Pakistan's Mohammad Amir
Pakistan's Mohammad Amir Image Credit: AFP

Pakistan’s left-arm pacer Mohammad Amir’s sudden decision to retire from Test cricket while still in his 20s needs to be examined closely. It is normally during the late 20s that a cricketer matures to become a good Test player. Hence, when a youngster walks away from Test cricket at that age, hoping to focus on white-ball cricket only, the pehnomenon needs to be taken seriously.

Amir, despite his inconsistent form, was one of the world’s best left-arm pacers and a crowdpuller. It’s not Amir alone who has recently retired from Test cricket in order to focus on the limited-overs format. Though most cricketers claim that Test cricket is what they adore and love to play the most, the reality seems to be totally different. If Test cricket is indeed the ultimate platform for them, they why is it that a number of leading players chose to retire from that format soon after stepping into their 30s?

I have often asked many cricketers why they prefer Test cricket, and most of them say it is the ultimate test of all their skills and endurance. If that is so, then is it that Amir — now only 27 — has turned away from Test cricket fearing he does not have the endurance to exhibit his skills for a longer period in the Test matches?

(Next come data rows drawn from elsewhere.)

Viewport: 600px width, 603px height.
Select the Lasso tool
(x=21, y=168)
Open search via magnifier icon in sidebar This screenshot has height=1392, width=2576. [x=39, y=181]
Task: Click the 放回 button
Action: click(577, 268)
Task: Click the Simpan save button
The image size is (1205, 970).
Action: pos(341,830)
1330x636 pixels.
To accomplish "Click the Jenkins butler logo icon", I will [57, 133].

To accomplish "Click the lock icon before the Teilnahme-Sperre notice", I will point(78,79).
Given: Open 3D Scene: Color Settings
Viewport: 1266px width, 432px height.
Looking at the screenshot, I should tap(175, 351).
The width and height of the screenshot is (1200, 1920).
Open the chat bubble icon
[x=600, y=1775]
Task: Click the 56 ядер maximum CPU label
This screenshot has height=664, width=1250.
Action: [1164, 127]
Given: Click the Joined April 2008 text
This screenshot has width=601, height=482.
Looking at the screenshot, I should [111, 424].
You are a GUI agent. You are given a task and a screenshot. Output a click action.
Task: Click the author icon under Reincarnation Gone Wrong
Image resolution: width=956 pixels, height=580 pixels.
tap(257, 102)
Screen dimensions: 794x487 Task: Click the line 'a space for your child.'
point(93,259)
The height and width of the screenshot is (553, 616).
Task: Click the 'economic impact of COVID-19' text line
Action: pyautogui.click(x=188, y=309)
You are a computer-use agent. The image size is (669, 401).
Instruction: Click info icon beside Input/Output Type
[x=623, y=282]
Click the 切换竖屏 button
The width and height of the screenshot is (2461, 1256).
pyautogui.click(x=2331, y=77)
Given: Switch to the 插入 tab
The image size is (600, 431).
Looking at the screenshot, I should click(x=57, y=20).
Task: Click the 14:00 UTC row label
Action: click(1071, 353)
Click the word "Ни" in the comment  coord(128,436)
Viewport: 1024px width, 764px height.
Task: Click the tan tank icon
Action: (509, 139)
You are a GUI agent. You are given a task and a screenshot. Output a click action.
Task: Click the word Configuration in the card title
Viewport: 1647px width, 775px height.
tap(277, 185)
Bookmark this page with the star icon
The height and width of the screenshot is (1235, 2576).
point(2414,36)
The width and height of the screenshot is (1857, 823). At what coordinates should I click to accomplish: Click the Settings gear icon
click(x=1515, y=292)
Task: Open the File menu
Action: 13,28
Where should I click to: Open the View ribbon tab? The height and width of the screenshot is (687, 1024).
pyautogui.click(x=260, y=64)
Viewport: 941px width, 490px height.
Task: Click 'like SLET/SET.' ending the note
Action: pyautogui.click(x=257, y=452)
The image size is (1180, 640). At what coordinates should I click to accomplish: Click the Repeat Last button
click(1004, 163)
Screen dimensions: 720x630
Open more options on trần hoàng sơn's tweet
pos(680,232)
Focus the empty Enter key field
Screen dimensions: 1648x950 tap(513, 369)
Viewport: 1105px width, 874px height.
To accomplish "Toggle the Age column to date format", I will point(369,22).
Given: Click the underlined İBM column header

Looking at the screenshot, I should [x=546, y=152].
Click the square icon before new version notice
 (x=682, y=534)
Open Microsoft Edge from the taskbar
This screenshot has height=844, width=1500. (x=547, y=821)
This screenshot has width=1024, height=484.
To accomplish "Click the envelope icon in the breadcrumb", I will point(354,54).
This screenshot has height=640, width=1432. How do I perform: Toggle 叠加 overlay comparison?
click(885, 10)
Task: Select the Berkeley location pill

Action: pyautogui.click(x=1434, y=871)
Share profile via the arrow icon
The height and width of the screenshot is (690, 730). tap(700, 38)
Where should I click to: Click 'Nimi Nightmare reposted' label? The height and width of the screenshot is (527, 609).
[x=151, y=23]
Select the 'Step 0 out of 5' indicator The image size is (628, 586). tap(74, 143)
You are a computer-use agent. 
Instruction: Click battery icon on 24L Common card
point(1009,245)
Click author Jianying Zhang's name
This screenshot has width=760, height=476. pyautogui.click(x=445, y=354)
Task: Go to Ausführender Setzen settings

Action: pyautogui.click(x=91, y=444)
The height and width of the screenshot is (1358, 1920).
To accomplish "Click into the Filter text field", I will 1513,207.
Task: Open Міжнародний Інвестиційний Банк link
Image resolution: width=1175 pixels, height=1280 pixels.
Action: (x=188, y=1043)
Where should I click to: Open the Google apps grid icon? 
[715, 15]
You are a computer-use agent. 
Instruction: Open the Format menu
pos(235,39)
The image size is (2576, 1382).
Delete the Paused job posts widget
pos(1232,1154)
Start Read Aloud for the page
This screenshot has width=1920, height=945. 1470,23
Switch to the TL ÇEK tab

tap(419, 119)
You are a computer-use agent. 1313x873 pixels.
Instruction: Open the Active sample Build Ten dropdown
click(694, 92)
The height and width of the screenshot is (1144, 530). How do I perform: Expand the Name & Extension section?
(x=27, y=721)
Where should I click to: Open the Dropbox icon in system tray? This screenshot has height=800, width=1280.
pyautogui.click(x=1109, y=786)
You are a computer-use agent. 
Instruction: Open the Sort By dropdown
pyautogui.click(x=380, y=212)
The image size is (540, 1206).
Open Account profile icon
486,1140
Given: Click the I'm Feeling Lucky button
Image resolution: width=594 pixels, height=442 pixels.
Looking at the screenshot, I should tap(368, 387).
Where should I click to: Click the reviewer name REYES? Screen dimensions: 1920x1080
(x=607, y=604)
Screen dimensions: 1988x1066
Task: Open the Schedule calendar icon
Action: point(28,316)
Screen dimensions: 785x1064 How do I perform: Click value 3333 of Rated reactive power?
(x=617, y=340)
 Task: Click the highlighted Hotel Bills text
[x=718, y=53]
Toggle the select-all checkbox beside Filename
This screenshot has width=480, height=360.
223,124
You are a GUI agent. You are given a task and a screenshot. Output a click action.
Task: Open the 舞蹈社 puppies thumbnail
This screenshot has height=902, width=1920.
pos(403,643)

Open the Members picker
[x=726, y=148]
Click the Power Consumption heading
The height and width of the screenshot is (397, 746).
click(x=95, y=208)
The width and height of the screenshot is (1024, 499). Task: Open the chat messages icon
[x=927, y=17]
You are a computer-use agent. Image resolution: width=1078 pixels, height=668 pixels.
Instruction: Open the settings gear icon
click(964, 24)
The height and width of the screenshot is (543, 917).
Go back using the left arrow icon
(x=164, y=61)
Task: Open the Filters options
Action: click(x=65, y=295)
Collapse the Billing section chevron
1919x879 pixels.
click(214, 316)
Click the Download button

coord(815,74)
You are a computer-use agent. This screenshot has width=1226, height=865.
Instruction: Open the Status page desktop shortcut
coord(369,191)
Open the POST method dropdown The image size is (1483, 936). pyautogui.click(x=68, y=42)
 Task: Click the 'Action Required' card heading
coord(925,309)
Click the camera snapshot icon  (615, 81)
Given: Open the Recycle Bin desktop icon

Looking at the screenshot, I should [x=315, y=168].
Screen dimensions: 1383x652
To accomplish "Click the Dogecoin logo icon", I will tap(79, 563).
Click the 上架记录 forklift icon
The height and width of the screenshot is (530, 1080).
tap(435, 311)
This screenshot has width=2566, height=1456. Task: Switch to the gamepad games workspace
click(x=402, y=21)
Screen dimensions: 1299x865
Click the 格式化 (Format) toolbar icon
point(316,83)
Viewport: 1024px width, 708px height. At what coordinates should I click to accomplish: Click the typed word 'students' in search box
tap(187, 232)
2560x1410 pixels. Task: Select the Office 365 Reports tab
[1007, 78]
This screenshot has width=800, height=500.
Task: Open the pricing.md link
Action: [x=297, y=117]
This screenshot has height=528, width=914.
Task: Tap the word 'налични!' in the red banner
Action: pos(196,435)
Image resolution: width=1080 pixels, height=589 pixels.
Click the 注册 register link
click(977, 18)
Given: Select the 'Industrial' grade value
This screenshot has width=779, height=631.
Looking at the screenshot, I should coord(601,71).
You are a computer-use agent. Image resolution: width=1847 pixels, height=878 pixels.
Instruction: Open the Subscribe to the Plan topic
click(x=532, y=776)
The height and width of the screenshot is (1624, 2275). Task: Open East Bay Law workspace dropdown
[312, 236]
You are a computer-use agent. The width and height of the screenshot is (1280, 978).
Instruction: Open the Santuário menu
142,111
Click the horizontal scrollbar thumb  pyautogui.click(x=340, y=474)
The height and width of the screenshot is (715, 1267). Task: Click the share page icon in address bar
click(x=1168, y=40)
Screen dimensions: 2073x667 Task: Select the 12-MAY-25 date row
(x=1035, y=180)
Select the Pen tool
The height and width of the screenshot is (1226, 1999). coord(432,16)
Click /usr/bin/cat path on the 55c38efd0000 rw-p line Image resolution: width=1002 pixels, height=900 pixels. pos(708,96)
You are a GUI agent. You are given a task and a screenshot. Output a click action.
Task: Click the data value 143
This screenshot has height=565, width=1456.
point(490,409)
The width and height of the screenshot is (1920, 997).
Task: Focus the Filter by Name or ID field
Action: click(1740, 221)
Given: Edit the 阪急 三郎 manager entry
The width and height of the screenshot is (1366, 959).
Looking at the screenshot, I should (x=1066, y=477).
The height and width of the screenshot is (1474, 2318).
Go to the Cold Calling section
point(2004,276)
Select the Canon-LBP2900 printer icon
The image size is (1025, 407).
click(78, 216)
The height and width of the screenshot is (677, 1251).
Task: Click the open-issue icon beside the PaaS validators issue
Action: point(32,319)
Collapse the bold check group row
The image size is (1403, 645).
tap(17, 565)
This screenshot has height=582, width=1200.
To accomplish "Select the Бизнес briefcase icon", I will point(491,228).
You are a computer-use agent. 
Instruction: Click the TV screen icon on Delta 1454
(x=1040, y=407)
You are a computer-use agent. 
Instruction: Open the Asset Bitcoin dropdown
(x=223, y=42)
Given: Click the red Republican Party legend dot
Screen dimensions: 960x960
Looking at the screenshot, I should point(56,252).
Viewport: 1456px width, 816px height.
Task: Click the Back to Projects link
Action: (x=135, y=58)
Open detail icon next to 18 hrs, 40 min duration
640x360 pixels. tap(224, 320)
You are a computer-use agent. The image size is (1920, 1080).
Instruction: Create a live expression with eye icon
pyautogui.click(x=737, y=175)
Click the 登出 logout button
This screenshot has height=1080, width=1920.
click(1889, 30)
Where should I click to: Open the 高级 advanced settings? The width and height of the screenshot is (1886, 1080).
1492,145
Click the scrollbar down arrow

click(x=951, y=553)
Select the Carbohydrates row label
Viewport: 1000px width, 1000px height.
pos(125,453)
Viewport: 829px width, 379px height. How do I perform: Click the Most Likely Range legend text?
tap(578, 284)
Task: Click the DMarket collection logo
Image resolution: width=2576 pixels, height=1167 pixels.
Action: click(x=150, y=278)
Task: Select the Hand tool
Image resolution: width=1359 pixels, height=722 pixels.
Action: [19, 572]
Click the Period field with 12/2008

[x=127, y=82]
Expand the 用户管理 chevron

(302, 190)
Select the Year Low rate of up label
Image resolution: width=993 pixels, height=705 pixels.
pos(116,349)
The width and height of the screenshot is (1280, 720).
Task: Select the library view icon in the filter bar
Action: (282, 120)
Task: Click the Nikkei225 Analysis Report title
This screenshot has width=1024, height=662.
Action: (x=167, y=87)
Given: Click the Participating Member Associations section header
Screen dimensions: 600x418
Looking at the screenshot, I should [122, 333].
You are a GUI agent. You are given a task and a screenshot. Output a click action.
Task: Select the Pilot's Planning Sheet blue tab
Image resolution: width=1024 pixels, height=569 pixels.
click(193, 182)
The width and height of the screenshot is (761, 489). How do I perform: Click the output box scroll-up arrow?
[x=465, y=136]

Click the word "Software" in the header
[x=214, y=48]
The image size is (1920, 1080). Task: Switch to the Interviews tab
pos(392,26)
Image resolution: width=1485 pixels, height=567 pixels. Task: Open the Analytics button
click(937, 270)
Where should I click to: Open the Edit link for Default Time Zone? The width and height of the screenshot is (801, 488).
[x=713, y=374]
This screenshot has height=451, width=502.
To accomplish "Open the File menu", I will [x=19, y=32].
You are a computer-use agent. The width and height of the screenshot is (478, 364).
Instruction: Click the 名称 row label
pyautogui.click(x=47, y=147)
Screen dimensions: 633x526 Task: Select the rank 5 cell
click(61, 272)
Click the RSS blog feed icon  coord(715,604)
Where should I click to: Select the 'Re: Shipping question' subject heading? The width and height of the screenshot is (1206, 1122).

He knows that failure in Test matches could result in him being ignored for limited-overs matches too.

Bowlers who retire from Test cricket are actually those not wanting to take up the challenge of bowling longer spells and instead confine themselves to bowling a maximum of ten overs in 50-over matches and a mere four overs in the Twenty20 format. It is unfortunate that skilful bowlers do not wish to exhibit their skills in Test cricket. To bowl for longer periods requires stamina and in case of Amir, it seems like he believes he is not as fit as he should have been at this age.

Cricketers are retiring from Test cricket at a time when this format is struggling to attract fans and also losing it’s popularity to the shorter formats and franchise leagues.

In the past, cricketers used to retire from the international arena completely and not selectively, unlike the trend these days. Today, a cricketer, in order to swell his earnings, plays in most T20 Leagues around the world. Without doubt then, if he plays five days of Test cricket as well all the other formats, it is bound to be tiring. He is also aware that the earnings from five days of Test cricket will be less than what he could earn from the leagues or limited-overs cricket.

Ultimately, cricket today is business and cricketers too have adopted that mindset and opted for formats that would only make them richer!